_The input:_
────────────────

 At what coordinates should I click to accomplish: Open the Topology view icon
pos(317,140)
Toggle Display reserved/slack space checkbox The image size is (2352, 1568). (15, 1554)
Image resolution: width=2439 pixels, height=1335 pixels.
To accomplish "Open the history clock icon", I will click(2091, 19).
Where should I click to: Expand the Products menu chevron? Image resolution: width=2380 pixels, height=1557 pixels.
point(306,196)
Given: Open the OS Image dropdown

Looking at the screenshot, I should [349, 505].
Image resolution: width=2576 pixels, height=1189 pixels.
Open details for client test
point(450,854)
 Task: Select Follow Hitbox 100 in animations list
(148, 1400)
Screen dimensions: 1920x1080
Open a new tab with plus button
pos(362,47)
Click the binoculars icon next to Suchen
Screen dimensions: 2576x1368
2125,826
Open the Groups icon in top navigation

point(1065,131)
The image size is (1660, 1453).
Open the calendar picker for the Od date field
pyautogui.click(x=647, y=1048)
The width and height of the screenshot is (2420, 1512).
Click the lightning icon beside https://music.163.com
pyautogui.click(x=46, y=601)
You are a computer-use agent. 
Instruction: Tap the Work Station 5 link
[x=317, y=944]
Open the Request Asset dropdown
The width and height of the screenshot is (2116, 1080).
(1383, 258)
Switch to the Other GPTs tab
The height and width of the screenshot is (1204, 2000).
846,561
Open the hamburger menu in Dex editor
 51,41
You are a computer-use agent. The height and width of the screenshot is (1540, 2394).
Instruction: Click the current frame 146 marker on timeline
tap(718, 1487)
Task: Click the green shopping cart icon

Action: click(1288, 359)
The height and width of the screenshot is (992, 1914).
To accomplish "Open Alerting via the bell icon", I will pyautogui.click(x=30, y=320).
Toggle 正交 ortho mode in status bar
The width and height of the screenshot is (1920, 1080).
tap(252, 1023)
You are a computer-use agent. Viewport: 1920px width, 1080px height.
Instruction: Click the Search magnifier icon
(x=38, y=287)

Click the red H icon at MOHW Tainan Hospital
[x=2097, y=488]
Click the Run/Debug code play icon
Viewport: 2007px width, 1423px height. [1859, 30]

────────────────

_What you are asked to do:_
Please copy, without any change, the lines of the material from the first through the one containing "You are a computer-use agent. Viewport: 1920px". Write nothing else.

_Task result:_
 At what coordinates should I click to accomplish: Open the Topology view icon
pos(317,140)
Toggle Display reserved/slack space checkbox The image size is (2352, 1568). (15, 1554)
Image resolution: width=2439 pixels, height=1335 pixels.
To accomplish "Open the history clock icon", I will click(2091, 19).
Where should I click to: Expand the Products menu chevron? Image resolution: width=2380 pixels, height=1557 pixels.
point(306,196)
Given: Open the OS Image dropdown

Looking at the screenshot, I should [349, 505].
Image resolution: width=2576 pixels, height=1189 pixels.
Open details for client test
point(450,854)
 Task: Select Follow Hitbox 100 in animations list
(148, 1400)
Screen dimensions: 1920x1080
Open a new tab with plus button
pos(362,47)
Click the binoculars icon next to Suchen
Screen dimensions: 2576x1368
2125,826
Open the Groups icon in top navigation

point(1065,131)
The image size is (1660, 1453).
Open the calendar picker for the Od date field
pyautogui.click(x=647, y=1048)
The width and height of the screenshot is (2420, 1512).
Click the lightning icon beside https://music.163.com
pyautogui.click(x=46, y=601)
You are a computer-use agent. 
Instruction: Tap the Work Station 5 link
[x=317, y=944]
Open the Request Asset dropdown
The width and height of the screenshot is (2116, 1080).
(1383, 258)
Switch to the Other GPTs tab
The height and width of the screenshot is (1204, 2000).
846,561
Open the hamburger menu in Dex editor
 51,41
You are a computer-use agent. The height and width of the screenshot is (1540, 2394).
Instruction: Click the current frame 146 marker on timeline
tap(718, 1487)
Task: Click the green shopping cart icon

Action: click(1288, 359)
The height and width of the screenshot is (992, 1914).
To accomplish "Open Alerting via the bell icon", I will pyautogui.click(x=30, y=320).
Toggle 正交 ortho mode in status bar
The width and height of the screenshot is (1920, 1080).
tap(252, 1023)
You are a computer-use agent. Viewport: 1920px width, 1080px height.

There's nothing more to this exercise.